Placa do Mercosul foi perdendo vários itens de segurança com o passar dos anos Imagine comprar um carro zero quilômetro em janeiro e, no mês de março, descobrir que você foi notificado com 197 multas de trânsito — e não reconhece nenhuma. Sabe o que aconteceu? A placa desse carro foi clonada. O caso é de 2017, um ano antes do início da implementação da placa Mercosul, instituída em setembro de 2018 (inicialmente no Rio de Janeiro). A promessa era proporcionar mais segurança e dificultar crimes como o descrito acima.
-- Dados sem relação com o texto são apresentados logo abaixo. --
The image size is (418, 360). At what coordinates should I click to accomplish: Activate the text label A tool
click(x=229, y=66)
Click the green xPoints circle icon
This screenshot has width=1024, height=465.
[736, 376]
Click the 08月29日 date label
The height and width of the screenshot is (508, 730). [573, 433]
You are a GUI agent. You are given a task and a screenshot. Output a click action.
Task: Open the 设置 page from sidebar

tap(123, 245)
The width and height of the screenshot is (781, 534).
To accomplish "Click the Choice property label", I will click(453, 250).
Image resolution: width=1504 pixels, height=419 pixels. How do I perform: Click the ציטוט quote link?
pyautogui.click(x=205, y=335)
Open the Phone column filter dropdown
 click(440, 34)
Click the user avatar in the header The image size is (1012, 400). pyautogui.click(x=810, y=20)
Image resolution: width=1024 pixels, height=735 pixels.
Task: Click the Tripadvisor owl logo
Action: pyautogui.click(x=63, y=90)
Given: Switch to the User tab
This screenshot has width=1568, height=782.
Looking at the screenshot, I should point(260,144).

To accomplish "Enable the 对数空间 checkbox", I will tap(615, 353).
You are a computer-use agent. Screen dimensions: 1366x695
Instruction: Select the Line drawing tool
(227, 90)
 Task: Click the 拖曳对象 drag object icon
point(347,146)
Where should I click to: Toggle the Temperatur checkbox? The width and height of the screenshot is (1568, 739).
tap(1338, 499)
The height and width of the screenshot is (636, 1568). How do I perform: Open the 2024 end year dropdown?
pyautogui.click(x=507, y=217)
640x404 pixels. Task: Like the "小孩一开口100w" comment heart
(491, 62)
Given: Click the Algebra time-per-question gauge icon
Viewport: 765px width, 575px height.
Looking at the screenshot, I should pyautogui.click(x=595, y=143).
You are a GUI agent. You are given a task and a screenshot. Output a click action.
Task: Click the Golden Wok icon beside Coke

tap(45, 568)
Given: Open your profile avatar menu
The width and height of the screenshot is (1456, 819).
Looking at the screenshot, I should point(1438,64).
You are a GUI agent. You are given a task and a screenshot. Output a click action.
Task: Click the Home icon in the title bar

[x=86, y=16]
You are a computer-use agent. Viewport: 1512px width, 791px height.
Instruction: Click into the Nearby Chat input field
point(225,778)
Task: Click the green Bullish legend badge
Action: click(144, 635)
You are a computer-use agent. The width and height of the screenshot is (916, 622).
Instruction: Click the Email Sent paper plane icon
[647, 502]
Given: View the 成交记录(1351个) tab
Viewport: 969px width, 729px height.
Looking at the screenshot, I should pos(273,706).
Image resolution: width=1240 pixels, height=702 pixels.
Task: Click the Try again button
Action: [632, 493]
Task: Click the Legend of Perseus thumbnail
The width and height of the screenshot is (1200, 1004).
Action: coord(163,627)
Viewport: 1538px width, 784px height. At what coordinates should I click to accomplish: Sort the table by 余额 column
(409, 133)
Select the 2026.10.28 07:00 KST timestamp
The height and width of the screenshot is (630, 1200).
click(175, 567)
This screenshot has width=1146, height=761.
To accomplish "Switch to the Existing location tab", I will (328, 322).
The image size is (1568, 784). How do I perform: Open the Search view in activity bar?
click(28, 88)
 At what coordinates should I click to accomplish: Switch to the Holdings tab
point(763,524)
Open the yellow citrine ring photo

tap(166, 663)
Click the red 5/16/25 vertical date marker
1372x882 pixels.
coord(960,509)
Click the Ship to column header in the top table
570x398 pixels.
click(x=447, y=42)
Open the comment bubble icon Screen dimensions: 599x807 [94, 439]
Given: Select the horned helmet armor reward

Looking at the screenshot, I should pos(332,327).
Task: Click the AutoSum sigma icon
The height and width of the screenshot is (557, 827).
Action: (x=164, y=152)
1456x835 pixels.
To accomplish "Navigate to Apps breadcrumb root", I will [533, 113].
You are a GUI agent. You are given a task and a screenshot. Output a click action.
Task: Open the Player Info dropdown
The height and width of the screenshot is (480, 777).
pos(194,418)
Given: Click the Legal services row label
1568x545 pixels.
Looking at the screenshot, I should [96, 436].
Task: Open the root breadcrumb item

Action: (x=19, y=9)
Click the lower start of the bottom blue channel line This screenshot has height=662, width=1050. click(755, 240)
Porém, não foi isso o que aconteceu. Desde fevereiro de 2020 oficializada em todo o país, a placa Mercosul facilitou a falsificação, dificultou o combate ao crime e até virou ação no Supremo Tribunal Federal (STF). Mas… por quê?
A história começa no dia 6 de março de 2018, quando o Diário Oficial da União publicou a Resolução nº 729 do Conselho Nacional de Trânsito (Contran). O documento de 26 páginas especificava a implementação do novo modelo de Placas de Identificação Veicular (PIV) no padrão dos países do Mercosul.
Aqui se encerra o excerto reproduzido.